Schon oft hatte Thorn sich gewünscht, einfach zu gehen. Sein Leben wäre gewiss deutlich glücklicher verlaufen, wenn er diesem Wunsch nachgegeben hätte. Aber auch ihn zeichnete ein eiserner Wille aus; der Wille, Unrecht und Leid nicht einfach hinzunehmen, sondern dagegen anzukämpfen. Doch mittlerweile war Thorn sich nicht sicher, ob er in diesem Kampf wirklich erfolgreich war. Jedes mal, wenn sie einen Feind besiegt hatten, war sogleich ein neuer gekommen, jedes mal, wenn sie eine Aufgabe erfüllt hatten, mussten sie sich sogleich um die nächste kümmern. Vielleicht lag es einfach in der Natur des Menschen, stets aufs Neue unglücklich zu sein. Vielleicht war die Welt einfach so eingerichtet, dass alles Gute stets etwas Schlechtes gebar, dass nichts jemals wirklich von Bestand war. Wenn das stimmte, dann wäre Thorn jedenfalls dazu verdammt, den Rest seines Lebens zu kämpfen, denn er hatte nicht vor, das Leid der Menschen, Zwerge und all der anderen Völker dieser Welt einfach hinzunehmen. Er würde diejenigen beschützen, die Schutz benötigten, wenn es sein musste, bis ans Ende seines Lebens. Doch er hegte noch immer die schwache Hoffnung, dass es nicht sein musste.
Chada bemerkte, dass er sie betrachtete und lächelte ihm zu.

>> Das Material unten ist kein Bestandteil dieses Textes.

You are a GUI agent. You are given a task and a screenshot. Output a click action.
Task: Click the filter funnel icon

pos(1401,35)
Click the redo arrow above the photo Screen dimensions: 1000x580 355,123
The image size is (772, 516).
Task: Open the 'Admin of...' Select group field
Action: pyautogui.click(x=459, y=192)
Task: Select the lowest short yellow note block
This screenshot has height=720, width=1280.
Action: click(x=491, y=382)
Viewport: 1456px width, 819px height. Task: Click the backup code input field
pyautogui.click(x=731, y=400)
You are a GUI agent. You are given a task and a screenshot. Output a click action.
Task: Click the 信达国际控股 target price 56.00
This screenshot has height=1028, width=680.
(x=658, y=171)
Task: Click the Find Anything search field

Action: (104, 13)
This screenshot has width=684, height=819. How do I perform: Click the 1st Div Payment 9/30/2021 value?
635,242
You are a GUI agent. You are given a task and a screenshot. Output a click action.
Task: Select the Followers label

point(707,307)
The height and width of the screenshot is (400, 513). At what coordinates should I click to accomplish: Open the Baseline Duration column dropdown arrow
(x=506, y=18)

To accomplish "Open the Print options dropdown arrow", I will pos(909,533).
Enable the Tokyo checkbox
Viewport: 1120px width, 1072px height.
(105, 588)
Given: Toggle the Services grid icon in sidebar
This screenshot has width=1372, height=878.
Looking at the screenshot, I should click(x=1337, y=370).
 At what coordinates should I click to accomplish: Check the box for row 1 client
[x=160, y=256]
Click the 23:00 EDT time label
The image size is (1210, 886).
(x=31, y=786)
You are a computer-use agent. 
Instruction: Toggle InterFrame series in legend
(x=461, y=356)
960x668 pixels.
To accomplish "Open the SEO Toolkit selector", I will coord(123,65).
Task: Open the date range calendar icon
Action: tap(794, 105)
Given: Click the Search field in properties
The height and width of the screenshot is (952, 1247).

Thorn spürte eine Wärme in sich aufsteigen und erwiderte das Lächeln, dann ging er zur Tür, die ins Innere der Aldebaran II führte. Er musste mit Santalion sprechen.
Unten bemerkte er, dass er nicht der einzige war, der auf diese Idee gekommen war, denn der Verfluchte war bereits in ein Gespräch mit Leander vertieft. „Meinst du, ich weiß nicht, wie man mich nennt? Meinst du, ich habe keine Ahnung, was ich bin? Ich bin ein Verfluchter!“
Das Wort spie Santalion regelrecht aus und Thorn empfand sogleich Schuldgefühle. Nie wieder, schwor er sich, werde ich ihn so nennen, selbst wenn es nur in Gedanken ist.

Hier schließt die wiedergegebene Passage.